XO is a spicy seafood sauce that makes everything taste better. Fact. It can be used as a rub or in a marinade, served on the side, or used within a recipe.You won’t yet find it widely available in supermarkets, although savvy shoppers may have spotted it in their local Chinese grocer. But, chefs  have awoken to its umami superpowers this year and through press are providing plenty of inspiration for how to use it. It can be stirred through rice, bound through noodles, flipped into stir fries, or smothered over meat,cut through potato salad or even used it to create a chinese bolognese.
 I was mystified as to how to pronounce the name when I first came across it but it turns out that it is named after the ‘XO’, or ‘Extra Old’ designation used to classify Cognac by age. Being able to afford fine Cognac has something of a cachet in certain Asian circles and adopting the two letters as a name was clearly a clever marketing ploy to underscore the expensive delicacies used in the making of this most prestigious of Asian condiments… 
No question, this sauce is a splurge on quality ingredients, and its glossy flavour can really transform a dish. When I set out to make my version, I decided that since I couldn´t source dried shrimp and scallop, here in the Algarve I'd desiccate the seafood myself. The process is simple, though somewhat time-consuming, and the results are quite exquisite (note that the seafood can be dried and stored in an airtight container in the refrigerator up to a week in advance).I am sure like me once you´ve tapped into this unusual commodity you will be eating it in copious amounts.Bon appetit or as they say in Hong Kong qǐng màn yòng.
How to make home made authentic XO sauce  

180g medium sized raw prawn (about 9 headless before peeling)
180g fresh scallops (about 3)
4 tsp Flor de sal
4 large cloves garlic, peeled
1/2 inch fresh ginger,
2 whole serrano chiles, stemmed and seeded
4 ounces good quality air cured ham,prosciutto,jamon iberico
1 tbspdark brown sugar
1 cup peanut oil
1 tsp soy sauce
1 tsp black sesame oil

Peel the prawns, discarding their shells.
Using paper towels, blot the prawns and scallops until dry and tacky. Cut the prawns in half lengthwise, removing the dark blue vein down the back as you go. Slice the scallops horizontally so each is in 4 thin rounds.
Transfer the seafood to a small mixing bowl and, using your fingers, combine it very thoroughly with the salt.
Lay the sliced and salted seafood in a single layer on a large, clean kitchen towel and lay another one on top. Cover the top towel with a board and weight which combine to equal about 5 pounds (2.5 kg). Let the seafood press at room temperature for 3 hours.
Meanwhile, prepare a wire rack over a rimmed baking tray and cover it with a thin coating of vegetable oil.After the 3-hour drying period, move an oven rack to the lowest position and preheat the oven to 200 F. Lay the pressed seafood on the rack in a single layer. Place the seafood in the oven and prop the door ajar with the handle of a wooden spoon. Let the seafood dry for 1 1/2 to 2 hours. The edges of the scallops will be slightly brown, and all of the seafood will be dry and leathery, but not stiff.

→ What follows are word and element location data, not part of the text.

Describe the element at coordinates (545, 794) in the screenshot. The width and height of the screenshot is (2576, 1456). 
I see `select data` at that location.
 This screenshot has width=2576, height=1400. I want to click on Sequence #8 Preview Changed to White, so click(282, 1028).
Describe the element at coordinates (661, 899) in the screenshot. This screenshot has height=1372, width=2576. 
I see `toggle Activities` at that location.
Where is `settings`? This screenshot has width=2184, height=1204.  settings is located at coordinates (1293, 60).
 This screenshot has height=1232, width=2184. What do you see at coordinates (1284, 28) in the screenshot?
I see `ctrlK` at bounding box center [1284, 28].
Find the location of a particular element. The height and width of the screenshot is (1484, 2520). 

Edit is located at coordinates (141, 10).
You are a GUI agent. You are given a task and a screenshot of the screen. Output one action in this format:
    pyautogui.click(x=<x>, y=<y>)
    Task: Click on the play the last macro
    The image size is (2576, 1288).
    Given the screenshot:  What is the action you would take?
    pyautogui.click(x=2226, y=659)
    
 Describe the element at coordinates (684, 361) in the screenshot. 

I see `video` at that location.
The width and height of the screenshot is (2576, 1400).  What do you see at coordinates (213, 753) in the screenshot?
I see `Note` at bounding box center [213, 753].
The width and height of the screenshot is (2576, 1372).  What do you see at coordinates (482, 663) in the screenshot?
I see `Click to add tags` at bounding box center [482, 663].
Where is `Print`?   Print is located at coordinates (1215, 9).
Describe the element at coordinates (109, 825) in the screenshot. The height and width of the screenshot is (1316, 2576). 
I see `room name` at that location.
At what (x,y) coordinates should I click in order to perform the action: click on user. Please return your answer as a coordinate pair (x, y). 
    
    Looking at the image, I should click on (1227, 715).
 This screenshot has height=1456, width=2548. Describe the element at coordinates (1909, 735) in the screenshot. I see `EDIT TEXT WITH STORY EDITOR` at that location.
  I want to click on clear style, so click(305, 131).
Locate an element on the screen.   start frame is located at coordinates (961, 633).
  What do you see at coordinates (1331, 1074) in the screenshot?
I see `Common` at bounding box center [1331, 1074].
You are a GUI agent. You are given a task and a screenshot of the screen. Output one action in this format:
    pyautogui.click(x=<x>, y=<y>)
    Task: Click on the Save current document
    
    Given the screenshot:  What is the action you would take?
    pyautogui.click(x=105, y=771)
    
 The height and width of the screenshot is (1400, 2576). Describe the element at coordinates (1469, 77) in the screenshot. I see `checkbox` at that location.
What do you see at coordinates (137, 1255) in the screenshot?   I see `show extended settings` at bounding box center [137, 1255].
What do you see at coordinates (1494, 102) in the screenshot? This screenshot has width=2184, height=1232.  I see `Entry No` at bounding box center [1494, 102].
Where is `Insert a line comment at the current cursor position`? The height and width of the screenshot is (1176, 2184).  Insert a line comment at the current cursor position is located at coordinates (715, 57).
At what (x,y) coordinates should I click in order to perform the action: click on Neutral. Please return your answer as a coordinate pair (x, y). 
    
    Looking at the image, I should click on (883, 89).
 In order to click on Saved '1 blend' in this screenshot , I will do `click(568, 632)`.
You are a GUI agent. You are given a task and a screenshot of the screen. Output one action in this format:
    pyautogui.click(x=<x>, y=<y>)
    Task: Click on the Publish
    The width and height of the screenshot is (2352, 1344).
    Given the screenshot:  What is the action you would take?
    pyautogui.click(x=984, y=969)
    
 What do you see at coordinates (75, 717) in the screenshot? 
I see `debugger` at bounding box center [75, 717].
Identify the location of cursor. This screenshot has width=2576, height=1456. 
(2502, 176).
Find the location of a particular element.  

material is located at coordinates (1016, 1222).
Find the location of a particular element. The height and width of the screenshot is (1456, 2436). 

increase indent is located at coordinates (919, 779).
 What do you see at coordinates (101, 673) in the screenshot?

To make the sauce. In a food processor fitted with a metal blade, mince the garlic and ginger until they stop whirling inside the machine. Add the chillies, prawns and scallops, ham, and sugar and process until very fine, running the machine for about 1 to 2 minutes and stopping to scrape down the edges of the bowl as needed.
Scrape the entire contents of the food processor bowl into a medium skillet, add the vegetable oil, and stir to combine. Place the pan over medium heat, and once the mixture starts to sizzle, lower the heat as needed to keep it bubbling, but not splattering. Stir it frequently, scraping up the solids from the bottom, until the sauce becomes very dark coffee brown all over, about 15 minutes. Take the pan off the heat and stir to cool slightly. Once the bubbles have subsided, add the soy sauce and sesame oil and stir to combine.
The sauce is ready to use right away, though it will become even better after you allow the flavours to meld for a day. Scrape the sauce into a container with a tight-fitting lid and let it sit at room temperature for 1 day before refrigerating. The sauce will keep at least 3 months refrigerated, and several months in the freezer.